Should that be telling us something about how Republicans govern or more accurately, fail to govern, with their free market deregulation and the resulting greed factor when left to self-regulation?
Last night on Bill Maher, Andrew Sullivan , the conservative writer who hates Bush claimed that this current financial crisis was brought on by the stupidity of American people who bought homes they couldn't afford with mortgages that they couldn't afford. He laid everything on individual irresponsibility. Naomi Klein, the author of "The Shock Doctrine" countered that the crisis is the result of the "ownership society" tauted by the Bush administration that resulted in massive profits for the same companies that are now verging on bankruptcy.
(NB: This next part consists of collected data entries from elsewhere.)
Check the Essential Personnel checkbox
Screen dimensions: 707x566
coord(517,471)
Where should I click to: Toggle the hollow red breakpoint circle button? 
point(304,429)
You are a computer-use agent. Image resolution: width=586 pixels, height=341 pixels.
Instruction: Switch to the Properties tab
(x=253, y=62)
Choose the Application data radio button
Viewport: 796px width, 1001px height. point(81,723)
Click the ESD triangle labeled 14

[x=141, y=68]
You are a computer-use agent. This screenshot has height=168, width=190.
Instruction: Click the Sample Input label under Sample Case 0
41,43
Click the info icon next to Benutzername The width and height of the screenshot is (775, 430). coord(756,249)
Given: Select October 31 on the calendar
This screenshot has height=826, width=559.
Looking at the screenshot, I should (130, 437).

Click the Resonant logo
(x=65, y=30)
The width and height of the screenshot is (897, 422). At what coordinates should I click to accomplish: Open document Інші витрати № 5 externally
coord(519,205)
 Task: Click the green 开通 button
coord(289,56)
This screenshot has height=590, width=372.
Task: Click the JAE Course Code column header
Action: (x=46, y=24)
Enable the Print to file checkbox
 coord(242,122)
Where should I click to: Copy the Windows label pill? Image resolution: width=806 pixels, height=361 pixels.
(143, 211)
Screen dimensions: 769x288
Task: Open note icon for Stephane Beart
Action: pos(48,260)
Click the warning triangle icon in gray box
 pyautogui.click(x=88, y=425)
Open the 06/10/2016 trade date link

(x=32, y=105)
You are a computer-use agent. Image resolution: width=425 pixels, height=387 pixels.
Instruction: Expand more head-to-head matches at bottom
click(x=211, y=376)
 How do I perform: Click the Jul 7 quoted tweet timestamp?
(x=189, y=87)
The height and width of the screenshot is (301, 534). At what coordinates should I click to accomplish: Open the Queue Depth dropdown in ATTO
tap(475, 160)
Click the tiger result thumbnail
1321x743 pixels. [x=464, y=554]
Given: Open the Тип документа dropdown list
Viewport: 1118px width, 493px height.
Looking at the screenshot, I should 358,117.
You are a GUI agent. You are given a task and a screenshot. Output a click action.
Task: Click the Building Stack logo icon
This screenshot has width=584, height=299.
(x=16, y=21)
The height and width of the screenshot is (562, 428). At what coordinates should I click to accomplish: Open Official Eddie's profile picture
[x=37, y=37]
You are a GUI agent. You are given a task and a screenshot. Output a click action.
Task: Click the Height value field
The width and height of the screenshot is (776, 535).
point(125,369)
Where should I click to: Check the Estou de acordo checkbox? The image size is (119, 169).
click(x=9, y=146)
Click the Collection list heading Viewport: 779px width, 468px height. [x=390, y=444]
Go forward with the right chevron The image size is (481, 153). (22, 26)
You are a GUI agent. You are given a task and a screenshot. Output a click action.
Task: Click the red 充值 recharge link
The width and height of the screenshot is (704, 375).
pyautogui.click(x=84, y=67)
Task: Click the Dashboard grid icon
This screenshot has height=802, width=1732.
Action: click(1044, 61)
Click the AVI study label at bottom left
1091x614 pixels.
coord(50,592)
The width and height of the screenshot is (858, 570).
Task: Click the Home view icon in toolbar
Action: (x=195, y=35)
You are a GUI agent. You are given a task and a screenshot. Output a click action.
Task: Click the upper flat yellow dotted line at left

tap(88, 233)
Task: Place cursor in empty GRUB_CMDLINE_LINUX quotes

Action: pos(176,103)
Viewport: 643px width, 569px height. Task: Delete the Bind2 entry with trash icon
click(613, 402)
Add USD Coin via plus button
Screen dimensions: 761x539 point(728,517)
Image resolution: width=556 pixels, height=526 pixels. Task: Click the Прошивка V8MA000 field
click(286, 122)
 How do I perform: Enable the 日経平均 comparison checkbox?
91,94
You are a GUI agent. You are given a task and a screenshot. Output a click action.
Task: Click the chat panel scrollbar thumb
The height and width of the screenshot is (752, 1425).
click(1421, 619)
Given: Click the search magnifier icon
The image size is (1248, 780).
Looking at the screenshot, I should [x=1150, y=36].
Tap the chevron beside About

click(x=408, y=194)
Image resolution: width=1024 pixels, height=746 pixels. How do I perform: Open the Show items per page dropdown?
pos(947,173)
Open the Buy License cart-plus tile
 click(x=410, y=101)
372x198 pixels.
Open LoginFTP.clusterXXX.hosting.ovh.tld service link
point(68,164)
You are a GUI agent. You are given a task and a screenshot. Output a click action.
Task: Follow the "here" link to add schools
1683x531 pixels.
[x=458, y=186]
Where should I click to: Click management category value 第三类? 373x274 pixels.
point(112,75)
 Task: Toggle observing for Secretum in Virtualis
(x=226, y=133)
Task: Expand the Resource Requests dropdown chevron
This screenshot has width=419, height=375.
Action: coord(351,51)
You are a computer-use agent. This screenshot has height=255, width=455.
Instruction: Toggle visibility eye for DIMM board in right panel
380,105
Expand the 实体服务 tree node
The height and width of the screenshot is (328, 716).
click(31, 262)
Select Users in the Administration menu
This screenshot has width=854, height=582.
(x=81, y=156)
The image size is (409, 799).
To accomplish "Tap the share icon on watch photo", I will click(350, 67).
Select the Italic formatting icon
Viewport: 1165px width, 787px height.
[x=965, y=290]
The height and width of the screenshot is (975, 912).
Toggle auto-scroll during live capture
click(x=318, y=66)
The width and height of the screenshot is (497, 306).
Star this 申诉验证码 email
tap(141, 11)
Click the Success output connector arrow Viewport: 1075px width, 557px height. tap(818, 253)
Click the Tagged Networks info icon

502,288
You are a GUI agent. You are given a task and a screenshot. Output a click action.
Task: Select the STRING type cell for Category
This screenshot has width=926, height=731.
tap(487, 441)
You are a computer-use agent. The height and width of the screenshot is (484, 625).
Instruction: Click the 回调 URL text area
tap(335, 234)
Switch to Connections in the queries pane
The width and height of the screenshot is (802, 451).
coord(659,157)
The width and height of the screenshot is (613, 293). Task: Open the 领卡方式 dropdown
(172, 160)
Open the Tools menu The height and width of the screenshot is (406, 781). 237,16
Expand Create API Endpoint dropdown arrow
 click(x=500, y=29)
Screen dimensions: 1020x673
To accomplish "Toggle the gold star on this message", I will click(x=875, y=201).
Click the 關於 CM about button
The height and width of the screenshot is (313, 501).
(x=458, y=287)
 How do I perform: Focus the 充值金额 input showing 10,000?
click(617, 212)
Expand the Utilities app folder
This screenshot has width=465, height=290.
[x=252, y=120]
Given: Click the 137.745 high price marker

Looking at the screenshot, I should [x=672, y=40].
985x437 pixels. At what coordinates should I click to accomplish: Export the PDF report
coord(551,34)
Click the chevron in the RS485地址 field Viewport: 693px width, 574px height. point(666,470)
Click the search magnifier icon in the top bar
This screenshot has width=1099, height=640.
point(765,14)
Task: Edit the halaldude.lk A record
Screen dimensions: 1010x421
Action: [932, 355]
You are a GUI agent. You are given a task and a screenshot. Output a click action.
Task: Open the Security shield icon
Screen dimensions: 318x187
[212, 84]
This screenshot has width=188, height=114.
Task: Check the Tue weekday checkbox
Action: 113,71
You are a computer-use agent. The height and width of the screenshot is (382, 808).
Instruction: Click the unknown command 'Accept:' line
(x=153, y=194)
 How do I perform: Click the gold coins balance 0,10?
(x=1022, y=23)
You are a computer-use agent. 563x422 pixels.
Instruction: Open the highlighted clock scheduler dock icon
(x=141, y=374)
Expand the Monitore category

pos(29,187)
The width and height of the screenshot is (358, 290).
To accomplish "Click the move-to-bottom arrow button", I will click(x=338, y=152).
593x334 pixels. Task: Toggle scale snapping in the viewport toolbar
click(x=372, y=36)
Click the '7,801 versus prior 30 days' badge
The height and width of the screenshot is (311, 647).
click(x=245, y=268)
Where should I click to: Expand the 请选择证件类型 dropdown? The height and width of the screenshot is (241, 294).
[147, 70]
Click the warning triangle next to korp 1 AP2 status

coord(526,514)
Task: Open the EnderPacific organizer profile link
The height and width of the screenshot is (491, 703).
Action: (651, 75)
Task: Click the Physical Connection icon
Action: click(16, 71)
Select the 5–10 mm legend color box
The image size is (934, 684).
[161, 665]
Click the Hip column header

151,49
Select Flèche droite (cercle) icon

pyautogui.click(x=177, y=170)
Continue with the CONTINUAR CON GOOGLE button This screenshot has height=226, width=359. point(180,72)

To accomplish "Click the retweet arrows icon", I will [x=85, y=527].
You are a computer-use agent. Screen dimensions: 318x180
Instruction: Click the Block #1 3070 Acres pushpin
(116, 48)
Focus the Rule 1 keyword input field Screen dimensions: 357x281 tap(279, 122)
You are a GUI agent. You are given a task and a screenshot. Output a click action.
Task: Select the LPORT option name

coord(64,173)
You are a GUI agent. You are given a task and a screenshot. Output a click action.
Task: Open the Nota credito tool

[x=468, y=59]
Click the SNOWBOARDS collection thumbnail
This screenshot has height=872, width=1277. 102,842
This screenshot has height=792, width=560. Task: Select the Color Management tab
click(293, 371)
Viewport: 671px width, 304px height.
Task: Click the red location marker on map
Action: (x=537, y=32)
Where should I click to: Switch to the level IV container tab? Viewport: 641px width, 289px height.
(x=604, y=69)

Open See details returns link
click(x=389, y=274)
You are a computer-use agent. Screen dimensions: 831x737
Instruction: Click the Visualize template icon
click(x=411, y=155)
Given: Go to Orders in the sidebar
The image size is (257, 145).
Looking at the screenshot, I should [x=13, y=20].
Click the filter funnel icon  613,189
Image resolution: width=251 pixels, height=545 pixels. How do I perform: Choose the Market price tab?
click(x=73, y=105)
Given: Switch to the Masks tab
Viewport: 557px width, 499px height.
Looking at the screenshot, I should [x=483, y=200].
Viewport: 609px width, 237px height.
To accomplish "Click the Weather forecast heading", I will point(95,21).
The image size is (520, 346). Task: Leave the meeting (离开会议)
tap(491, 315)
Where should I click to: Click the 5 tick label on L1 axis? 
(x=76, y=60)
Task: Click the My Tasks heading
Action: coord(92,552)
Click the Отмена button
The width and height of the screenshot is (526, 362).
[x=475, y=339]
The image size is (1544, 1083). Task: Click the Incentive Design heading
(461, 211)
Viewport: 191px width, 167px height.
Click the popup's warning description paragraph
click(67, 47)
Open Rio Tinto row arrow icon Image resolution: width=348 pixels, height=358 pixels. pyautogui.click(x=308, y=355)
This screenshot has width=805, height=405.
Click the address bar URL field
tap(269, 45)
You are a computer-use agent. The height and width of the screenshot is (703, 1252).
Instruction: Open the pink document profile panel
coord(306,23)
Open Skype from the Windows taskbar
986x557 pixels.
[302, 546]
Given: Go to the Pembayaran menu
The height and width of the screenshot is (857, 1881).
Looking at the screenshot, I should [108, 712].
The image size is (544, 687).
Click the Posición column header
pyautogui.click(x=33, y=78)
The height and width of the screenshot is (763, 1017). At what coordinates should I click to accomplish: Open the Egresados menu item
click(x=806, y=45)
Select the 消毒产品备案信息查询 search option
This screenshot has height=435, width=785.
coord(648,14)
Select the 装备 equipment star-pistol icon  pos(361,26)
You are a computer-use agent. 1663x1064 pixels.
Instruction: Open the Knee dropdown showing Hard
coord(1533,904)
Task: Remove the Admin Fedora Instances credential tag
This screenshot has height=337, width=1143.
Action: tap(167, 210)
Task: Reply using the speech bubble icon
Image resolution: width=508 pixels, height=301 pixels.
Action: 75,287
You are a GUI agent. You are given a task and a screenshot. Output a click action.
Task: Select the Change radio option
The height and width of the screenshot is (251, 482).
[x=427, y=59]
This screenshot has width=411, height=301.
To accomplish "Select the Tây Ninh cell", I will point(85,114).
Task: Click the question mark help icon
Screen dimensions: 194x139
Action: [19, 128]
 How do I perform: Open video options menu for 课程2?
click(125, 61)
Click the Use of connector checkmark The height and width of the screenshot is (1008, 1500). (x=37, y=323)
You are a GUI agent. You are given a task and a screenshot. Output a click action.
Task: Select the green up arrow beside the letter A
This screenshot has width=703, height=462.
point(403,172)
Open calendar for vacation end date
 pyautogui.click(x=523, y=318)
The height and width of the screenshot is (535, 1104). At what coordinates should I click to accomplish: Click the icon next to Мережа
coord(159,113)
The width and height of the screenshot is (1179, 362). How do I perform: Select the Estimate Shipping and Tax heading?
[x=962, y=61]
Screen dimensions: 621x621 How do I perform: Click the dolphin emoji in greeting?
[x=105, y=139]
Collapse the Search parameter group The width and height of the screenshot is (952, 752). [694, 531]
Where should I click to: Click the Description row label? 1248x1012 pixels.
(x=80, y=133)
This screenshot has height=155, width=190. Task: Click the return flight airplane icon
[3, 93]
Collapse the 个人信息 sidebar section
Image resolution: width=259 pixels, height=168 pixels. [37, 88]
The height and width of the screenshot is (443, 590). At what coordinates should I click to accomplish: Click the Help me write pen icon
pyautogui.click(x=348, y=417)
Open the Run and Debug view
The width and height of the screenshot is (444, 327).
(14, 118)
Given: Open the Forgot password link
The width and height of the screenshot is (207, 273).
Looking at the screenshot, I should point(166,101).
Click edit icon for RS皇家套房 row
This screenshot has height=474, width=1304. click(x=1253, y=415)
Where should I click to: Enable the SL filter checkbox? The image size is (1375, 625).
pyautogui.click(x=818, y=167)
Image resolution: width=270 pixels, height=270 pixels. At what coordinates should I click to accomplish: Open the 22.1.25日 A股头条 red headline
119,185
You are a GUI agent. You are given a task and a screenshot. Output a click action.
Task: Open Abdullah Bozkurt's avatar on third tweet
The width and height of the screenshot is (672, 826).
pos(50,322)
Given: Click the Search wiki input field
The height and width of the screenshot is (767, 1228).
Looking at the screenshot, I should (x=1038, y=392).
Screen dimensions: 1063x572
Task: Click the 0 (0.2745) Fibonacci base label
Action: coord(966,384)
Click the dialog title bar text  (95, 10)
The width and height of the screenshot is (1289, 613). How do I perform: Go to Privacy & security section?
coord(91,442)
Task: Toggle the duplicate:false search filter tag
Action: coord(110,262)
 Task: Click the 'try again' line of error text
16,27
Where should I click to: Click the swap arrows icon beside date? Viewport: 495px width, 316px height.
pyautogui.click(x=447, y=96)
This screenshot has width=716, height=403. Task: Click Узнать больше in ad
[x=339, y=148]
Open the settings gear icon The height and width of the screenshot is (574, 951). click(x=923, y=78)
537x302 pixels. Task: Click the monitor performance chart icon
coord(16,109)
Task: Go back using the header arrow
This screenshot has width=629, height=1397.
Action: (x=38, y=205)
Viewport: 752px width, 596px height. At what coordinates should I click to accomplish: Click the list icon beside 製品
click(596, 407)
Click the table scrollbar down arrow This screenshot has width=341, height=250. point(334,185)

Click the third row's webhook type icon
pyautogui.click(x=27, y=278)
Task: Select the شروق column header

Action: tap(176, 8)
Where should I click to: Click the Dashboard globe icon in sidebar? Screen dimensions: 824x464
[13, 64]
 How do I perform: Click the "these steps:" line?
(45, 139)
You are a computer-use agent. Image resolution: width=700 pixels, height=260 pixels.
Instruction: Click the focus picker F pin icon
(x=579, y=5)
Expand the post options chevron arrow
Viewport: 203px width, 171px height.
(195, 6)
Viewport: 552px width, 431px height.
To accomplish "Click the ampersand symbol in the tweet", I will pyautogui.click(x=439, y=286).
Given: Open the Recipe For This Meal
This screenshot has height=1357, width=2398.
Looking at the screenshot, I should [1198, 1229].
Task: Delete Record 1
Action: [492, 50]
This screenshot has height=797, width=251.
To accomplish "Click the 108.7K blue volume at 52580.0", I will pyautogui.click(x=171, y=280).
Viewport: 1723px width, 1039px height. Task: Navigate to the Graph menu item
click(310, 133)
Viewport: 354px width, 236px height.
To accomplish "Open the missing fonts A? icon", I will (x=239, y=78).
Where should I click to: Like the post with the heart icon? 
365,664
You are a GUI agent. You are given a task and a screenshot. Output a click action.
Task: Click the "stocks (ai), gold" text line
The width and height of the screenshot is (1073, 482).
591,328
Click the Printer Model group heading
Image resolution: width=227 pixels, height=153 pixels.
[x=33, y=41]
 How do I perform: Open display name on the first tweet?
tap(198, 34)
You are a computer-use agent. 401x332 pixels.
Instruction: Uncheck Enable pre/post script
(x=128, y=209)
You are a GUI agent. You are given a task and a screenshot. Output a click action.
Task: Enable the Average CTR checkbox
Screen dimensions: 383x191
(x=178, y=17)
The bailout might mean the loss of social programs, perhaps even the privitization of Social Security, if the wrong people get elected in November.
Without counting in the cost of any upcoming legislation that might shore up the banking industry, so far in the last few months, the Bear Stearns, Fannie and Freddie, and AIG bailouts have cost $315 billion.
In 2005, Congress, at the behest of the credit card industry, passed a new bankruptcy law, that makes it harder for consumers to file for bankruptcy, and to insist on credit counseling before one might file. See this comprehensive and accessible article on the new law.
Under the new restrictions, consumers have to pass a means pre-filing test to determine whether they can discharge all of their debt, including credit card debt, or be forced into an onerous pay-back schedule. In addition, a consumer's net worth has a higher valuation formula, there is more paperwork and consequently, higher attorney's fees to file.
So, let's get this right: deregulation allowed mortgage companies to engage in knowing fraud when they sold consumers mortgages based on unverified income and facially unaffordable rates, often in neighborhoods that had previously been red-lined. The mortgage brokers were paid commissions based on percentages over risk assessment. Money, money, money. These mortgages were bundled and resold as highly rated secure investments, rather than dangerously unsecured ones, to financial institutions around the world. Money, money, money. Once the housing bubble burst, the government is bailing out the same financial institutions that profited from their greed and complicit fraud. But now the consumers, the ones who can't afford to live in their homes anymore, have a rough trail to hike in order to file for bankruptcy.
This is why Congress has to make sure that any upcoming legislation includes consumer relief. Otherwise, ordinary people will have no recourse and no hope of ever getting out of debt. Unfortunately, too many people borrowed money from their credit cards to pay monthly mortgage bills, and those trailing balances, as we know, are charged usurious interest rates. I've heard of trailing balances getting hit with 30% interest charges!
This is probably why there has been an increase in support once again for Obama.